Well, art criticism seldom gets more reactionary (or vicious) than that. No respectable newspaper would publish such a piece today. And the intensity of this polemic is all the more appalling when we come to realize that it was directed against the “alien” influence of such modern masters as Matisse, Picasso, Léger, Braque, Klee and their modernist colleagues in France, Germany, Spain, Italy and the Netherlands. And Cortissoz wasn’t alone in his view of modernism. In the 1930’s, the American regionalist painter, Thomas Hart Benton, then at the height of his popularity, led an intensely chauvinistic campaign to discredit the influence of European modernism on American art. “In spite of all the cultivated whoopings to the contrary,” he declared, “art cannot be imported.”

I have lately been reminded of all this reactionary rejection of modernism by a splendid exhibition called Monet to Matisse, Homer to Hartley: American Masters and Their European Muses , at the Portland (Maine) Museum of Art, which brilliantly traces the influence of European modernism on American art in purely artistic terms. Indeed, I doubt if this sometimes touchy and divisive subject has ever before been as scrupulously explored as it is now in this exhibition. From both the European and American perspectives, this show and its catalog are exemplary in every respect.

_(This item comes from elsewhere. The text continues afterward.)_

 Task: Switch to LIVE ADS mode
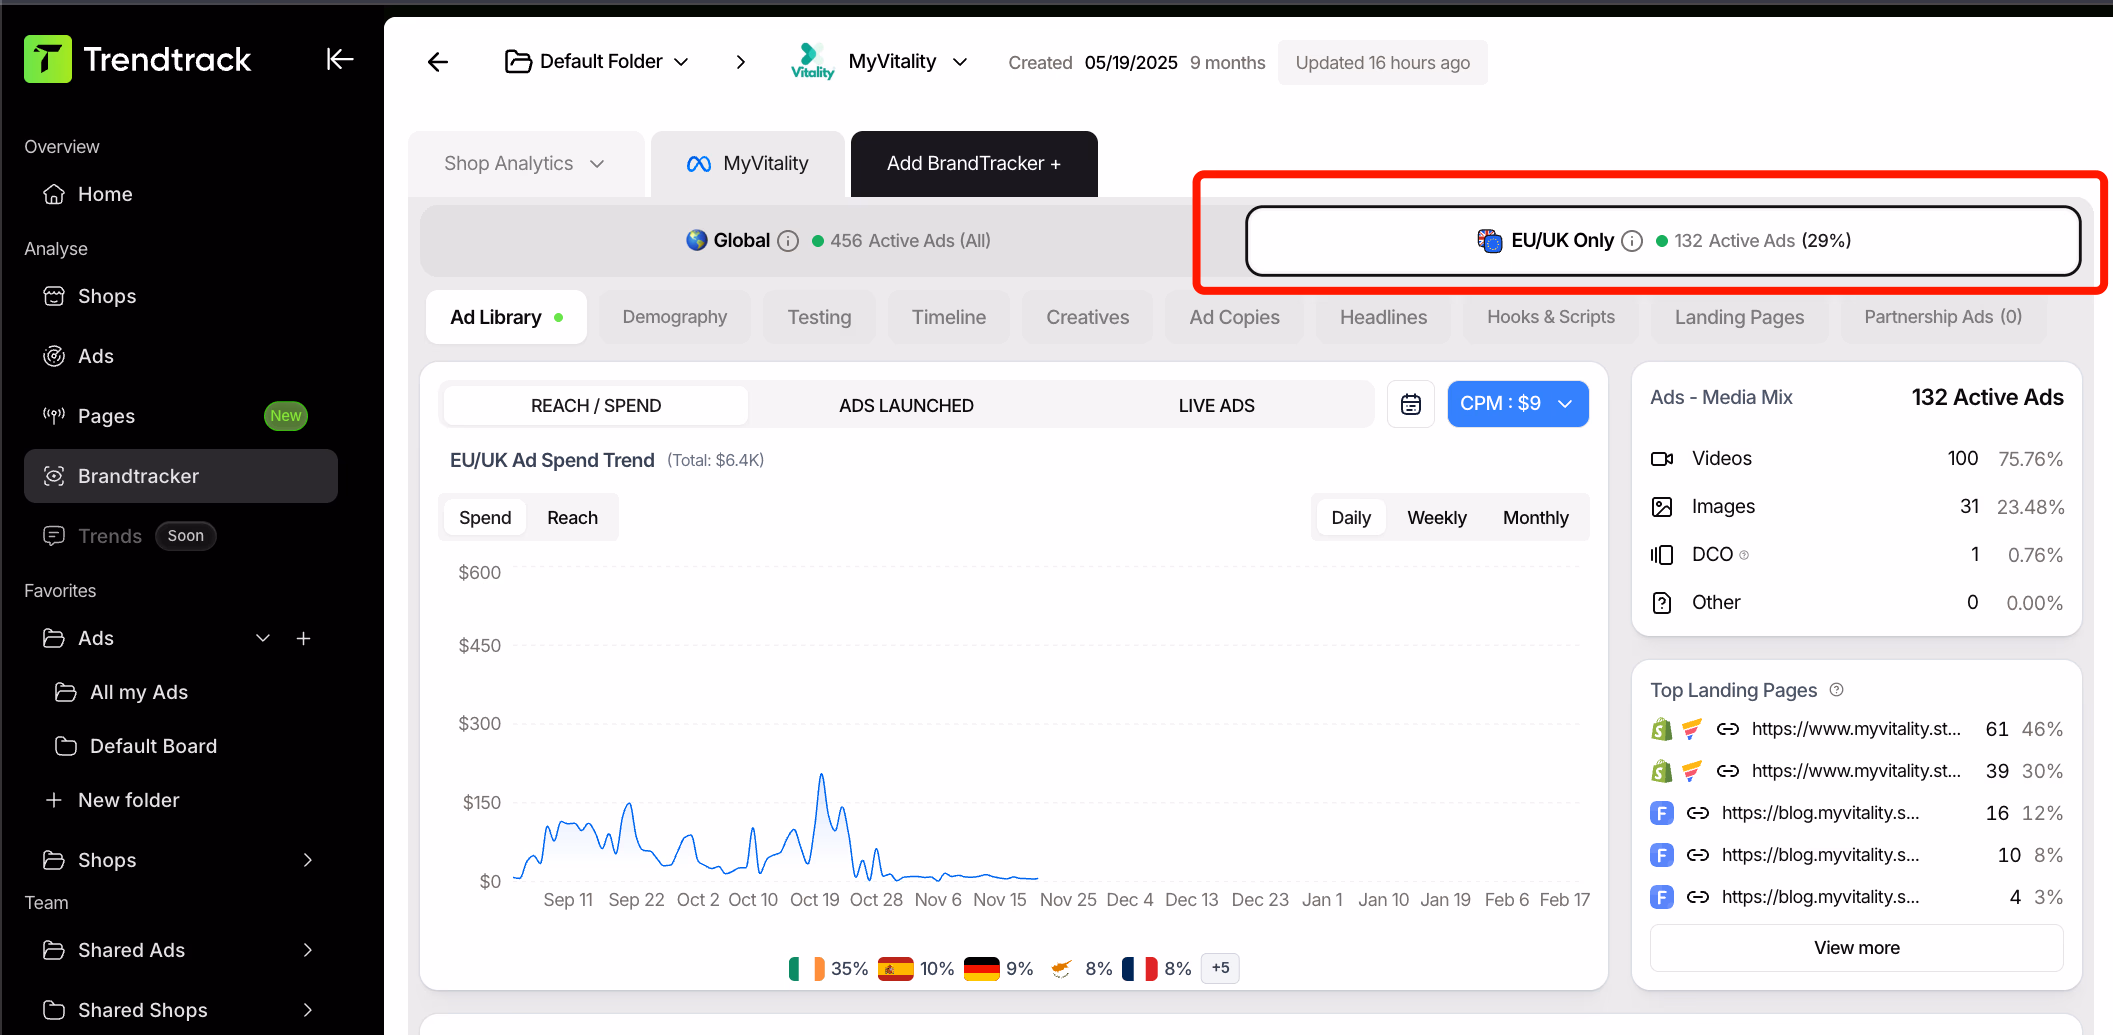point(1216,405)
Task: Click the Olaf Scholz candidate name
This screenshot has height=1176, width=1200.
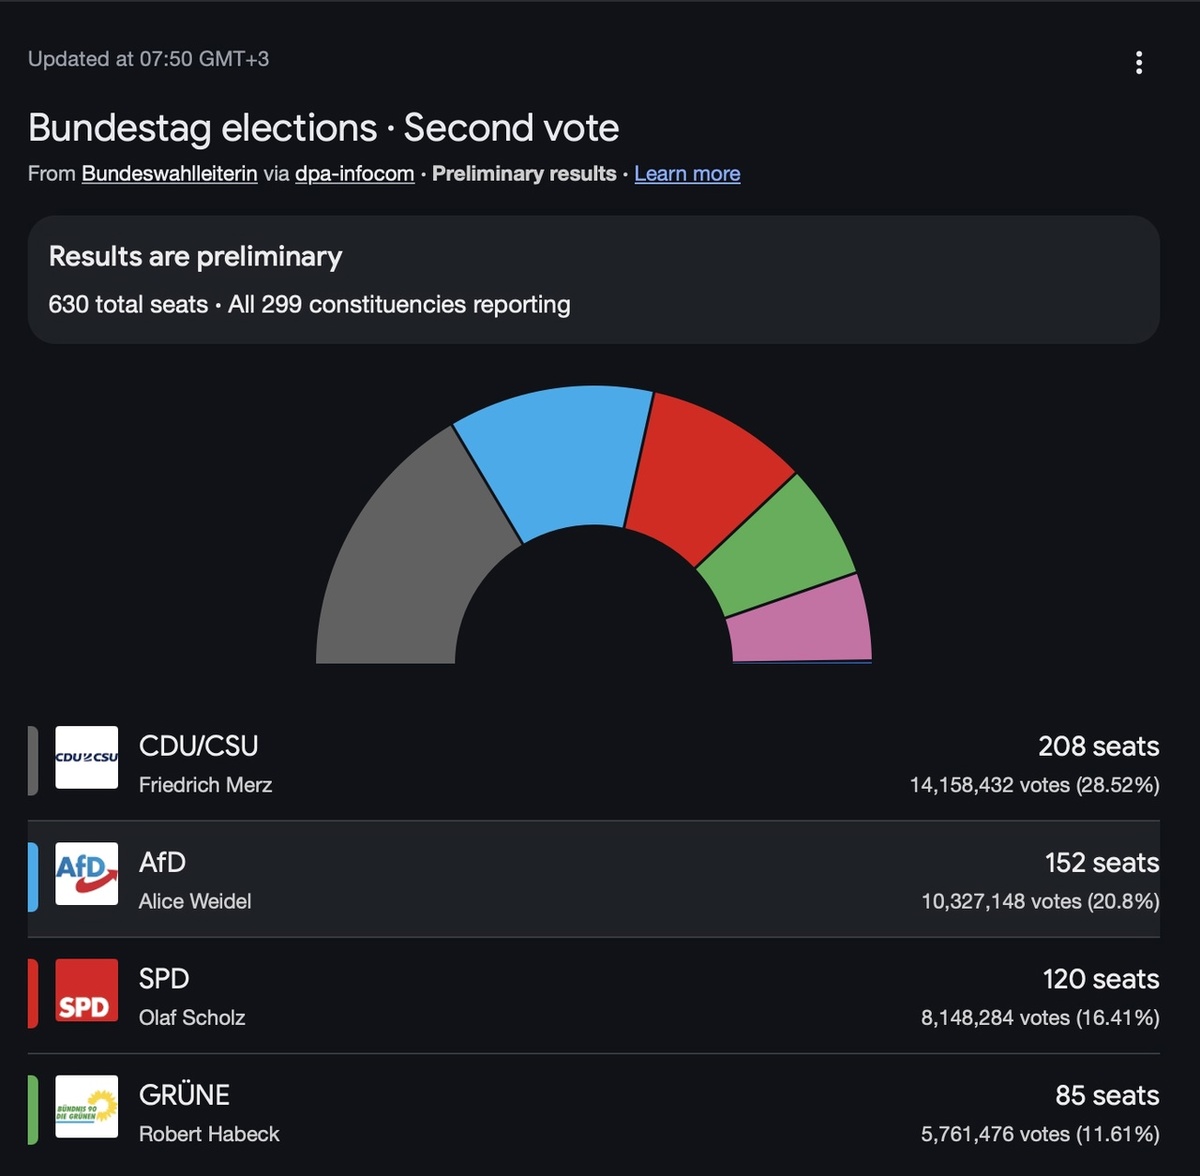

The selection of paintings could hardly be improved, either in aesthetic quality or historical scope; and the written commentaries are similarly marked by a high level of connoisseurship that is mercifully devoid of the kind of clotted prose so often encountered in art writing today. Indeed, from the very first room in the show, where we see the bold juxtaposition of Frédéric Bazille’s painting of male swimmers in Summer Scene (1869) and Thomas Eakins’ even more provocative Swimming (1885), the visitor to this exhibition is put on notice that this show will not be limited to a mere roundup of familiar pictures. And the boldness of this unexpected comparison of two masterpieces on similarly suggestive subjects is underscored by the sheer volume of new information in Richard R. Brettell’s first-rate essay on “Eakins and the Male Nude in French Art, 1850-1890,” in the catalog.

The curator of this remarkable exhibition, Carrie Haslett Bodzioney, has brought an unfailing eye, too, to the many other pairings that are the distinctive feature of American Masters and Their European Muses -among them ocean-surf paintings by Gustave Courbet and Winslow Homer, Cubist landscapes by Georges Braque and Max Weber, portraits by Renoir and George Bellows, and the surrealist- cum -abstract-expressionist paintings of André Masson (featured in the catalog) and Jackson Pollock. In fact, the modernist section of the show, with its comparisons of Francis Picabia and Joseph Stella, Joan Miró and Alexander Calder, Fernand Léger and Stuart Davis, and Marsden Hartley almost everywhere, closes the exhibition on the same high note that thrills us in that first encounter with Bazille and Eakins.

The pictorial narrative that unfolds for us in Monet to Matisse, Homer to Hartley: American Masters and Their European Muses -a narrative of American modernism and its European roots-is one of the greatest stories of the modern era in the Western world, and it is a story beautifully told in this show, which remains on view at the Portland Museum of Art through Oct. 17, 2004.